Efêmeros
[Trecho do filme Sociedade dos Poetas Mortos.]
Há algo de irônico em marcar o começo de um texto com o trecho de um longa metragem. Uso aqui a licença poética que a mistura de mídias permite para usar de prefácio ao assunto que vos encara: somos efêmeros até mesmo em nossa efemeridade.
O conceito apresentado pelo professor John Keating (Robin Williams) em Sociedade dos Poetas Mortos não é de forma alguma novidade. Carpe Diem (“aproveite o dia” para os que pularam o vídeo introdutório) é uma expressão em latim datada de antes de Cristo e é constantemente utilizada em movimentos literários e filosóficos, tais como o Arcadismo e o Hedonismo. Ao contrário do que pensa, a expressão marca uma profunda melancolia, pois trata-se da constante lembrança de que a Morte não só é inevitável, como também está à espreita a todo momento. Lamento por aqueles que tatuam no peito do pé “carpe diem” com um sorriso no rosto. Coitados.

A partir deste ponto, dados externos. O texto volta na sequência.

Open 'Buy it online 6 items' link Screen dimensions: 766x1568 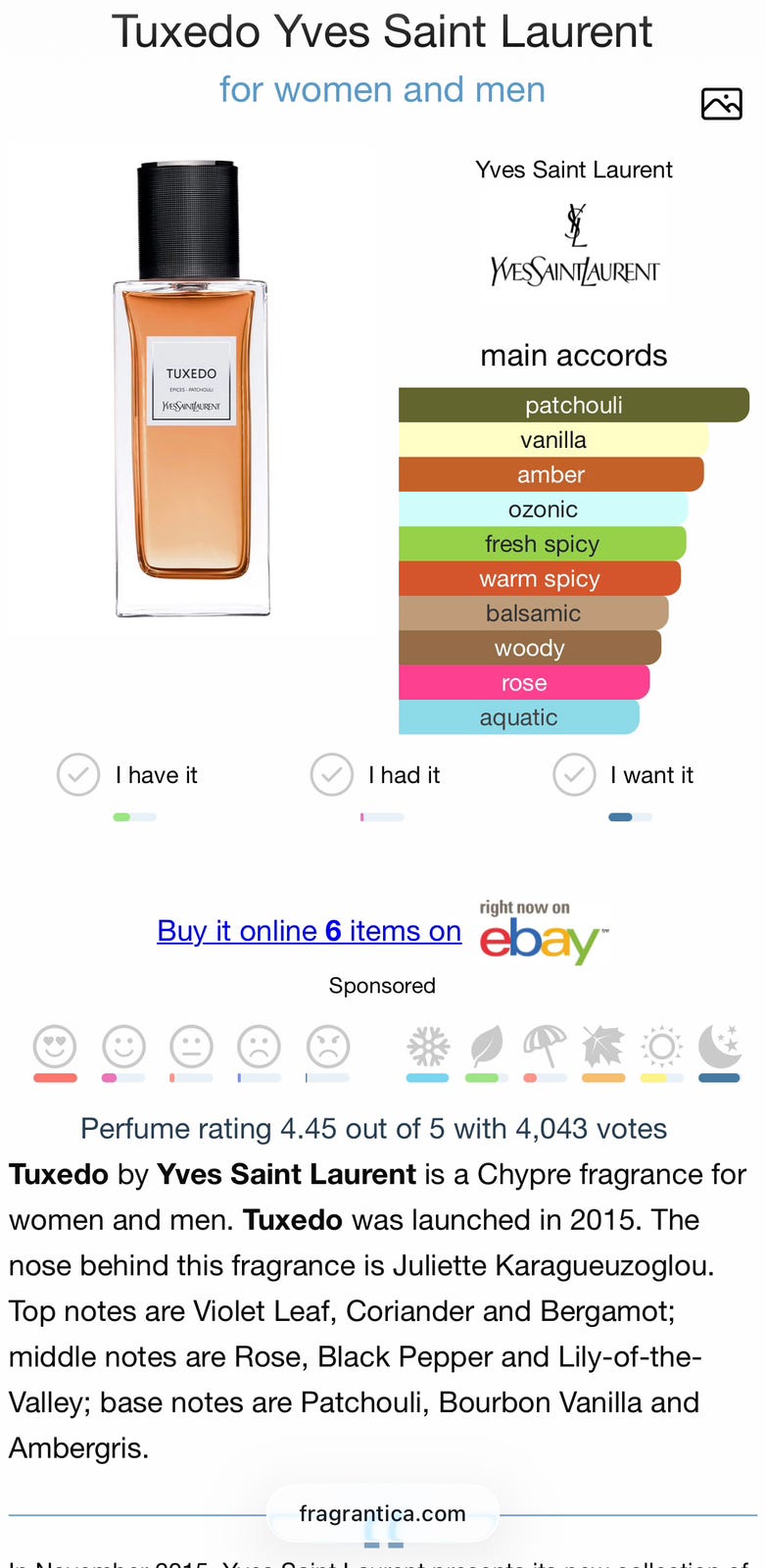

Enfim, a finitude é algo comum à vida cotidiana. Somos essencialmente fugazes e fazemos do temporário um hábito.
Entretanto, se na literatura e na filosofia clássicas o fim próximo é visto como um mal à espreita, no mundo das artes e ofícios modernos a efemeridade é um meio necessário.
Desde o final da Idade Média e o consequente firmamento dos Estados modernos, caminhamos pela descaracterização do tradicionalismo. Numa sociedade onde a hierarquia e o poder da Igreja são absolutos, qualquer exceção à regra é mal vista. Até mesmo proibida.
A (primeira) Revolução Industrial, o surgimento da burguesia e o consequente desenvolvimento do comércio, a decomposição do poder monárquico e os progressos da civilização material consolidaram não só a quebra dos valores tradicionais, mas também a renovação constante do ciclo de tendências. Este fundo de decolagem econômica do Ocidente culminou no começo da moda como a conhecemos.
Não falo aqui só da moda no sentido indumentário. Apesar deste ser um dos grandes fenômenos que caracterizam a modernidade, menciono o termo num sentido mais amplo – pode-se considerar a renovação de costumes musicais, artísticos, etc. O que quero dizer é: se na era dos costumes reinou o prestígio pela antiguidade e a imitação dos ancestrais, na era das modas domina-se o culto às novidades.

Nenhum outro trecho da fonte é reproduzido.